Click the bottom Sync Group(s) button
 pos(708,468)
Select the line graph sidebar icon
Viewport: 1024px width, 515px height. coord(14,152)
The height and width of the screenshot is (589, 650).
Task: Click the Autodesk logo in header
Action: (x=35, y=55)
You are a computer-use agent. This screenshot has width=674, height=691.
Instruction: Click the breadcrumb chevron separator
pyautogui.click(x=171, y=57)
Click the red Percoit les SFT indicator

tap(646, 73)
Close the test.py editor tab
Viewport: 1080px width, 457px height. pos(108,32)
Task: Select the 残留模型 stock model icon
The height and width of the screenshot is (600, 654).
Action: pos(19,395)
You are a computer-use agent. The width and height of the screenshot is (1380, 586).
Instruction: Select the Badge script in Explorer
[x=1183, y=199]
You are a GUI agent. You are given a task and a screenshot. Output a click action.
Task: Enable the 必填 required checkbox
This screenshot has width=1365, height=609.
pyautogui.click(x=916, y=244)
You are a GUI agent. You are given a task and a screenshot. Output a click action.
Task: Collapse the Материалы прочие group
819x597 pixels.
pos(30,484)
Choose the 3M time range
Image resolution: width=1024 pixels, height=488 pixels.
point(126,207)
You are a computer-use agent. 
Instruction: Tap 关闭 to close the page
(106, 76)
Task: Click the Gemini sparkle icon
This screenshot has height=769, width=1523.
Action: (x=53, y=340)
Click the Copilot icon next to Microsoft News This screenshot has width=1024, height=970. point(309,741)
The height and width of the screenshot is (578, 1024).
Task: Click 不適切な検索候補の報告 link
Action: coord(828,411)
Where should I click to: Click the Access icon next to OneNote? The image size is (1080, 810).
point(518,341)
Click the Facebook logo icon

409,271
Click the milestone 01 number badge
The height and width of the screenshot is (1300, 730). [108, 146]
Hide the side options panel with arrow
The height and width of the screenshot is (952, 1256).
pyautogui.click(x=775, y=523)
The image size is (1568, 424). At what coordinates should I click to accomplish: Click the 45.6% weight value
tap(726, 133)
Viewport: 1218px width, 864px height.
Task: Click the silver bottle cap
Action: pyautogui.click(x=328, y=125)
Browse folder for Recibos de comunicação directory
^^^^^^^^
(WORK ITEM) An exact restatement of all the entries above is needed.

(EXERCISE RESULT)
Click the bottom Sync Group(s) button
 pos(708,468)
Select the line graph sidebar icon
Viewport: 1024px width, 515px height. coord(14,152)
The height and width of the screenshot is (589, 650).
Task: Click the Autodesk logo in header
Action: (x=35, y=55)
You are a computer-use agent. This screenshot has width=674, height=691.
Instruction: Click the breadcrumb chevron separator
pyautogui.click(x=171, y=57)
Click the red Percoit les SFT indicator

tap(646, 73)
Close the test.py editor tab
Viewport: 1080px width, 457px height. pos(108,32)
Task: Select the 残留模型 stock model icon
The height and width of the screenshot is (600, 654).
Action: pos(19,395)
You are a computer-use agent. The width and height of the screenshot is (1380, 586).
Instruction: Select the Badge script in Explorer
[x=1183, y=199]
You are a GUI agent. You are given a task and a screenshot. Output a click action.
Task: Enable the 必填 required checkbox
This screenshot has width=1365, height=609.
pyautogui.click(x=916, y=244)
You are a GUI agent. You are given a task and a screenshot. Output a click action.
Task: Collapse the Материалы прочие group
819x597 pixels.
pos(30,484)
Choose the 3M time range
Image resolution: width=1024 pixels, height=488 pixels.
point(126,207)
You are a computer-use agent. 
Instruction: Tap 关闭 to close the page
(106, 76)
Task: Click the Gemini sparkle icon
This screenshot has height=769, width=1523.
Action: (x=53, y=340)
Click the Copilot icon next to Microsoft News This screenshot has width=1024, height=970. point(309,741)
The height and width of the screenshot is (578, 1024).
Task: Click 不適切な検索候補の報告 link
Action: coord(828,411)
Where should I click to: Click the Access icon next to OneNote? The image size is (1080, 810).
point(518,341)
Click the Facebook logo icon

409,271
Click the milestone 01 number badge
The height and width of the screenshot is (1300, 730). [108, 146]
Hide the side options panel with arrow
The height and width of the screenshot is (952, 1256).
pyautogui.click(x=775, y=523)
The image size is (1568, 424). At what coordinates should I click to accomplish: Click the 45.6% weight value
tap(726, 133)
Viewport: 1218px width, 864px height.
Task: Click the silver bottle cap
Action: pyautogui.click(x=328, y=125)
Browse folder for Recibos de comunicação directory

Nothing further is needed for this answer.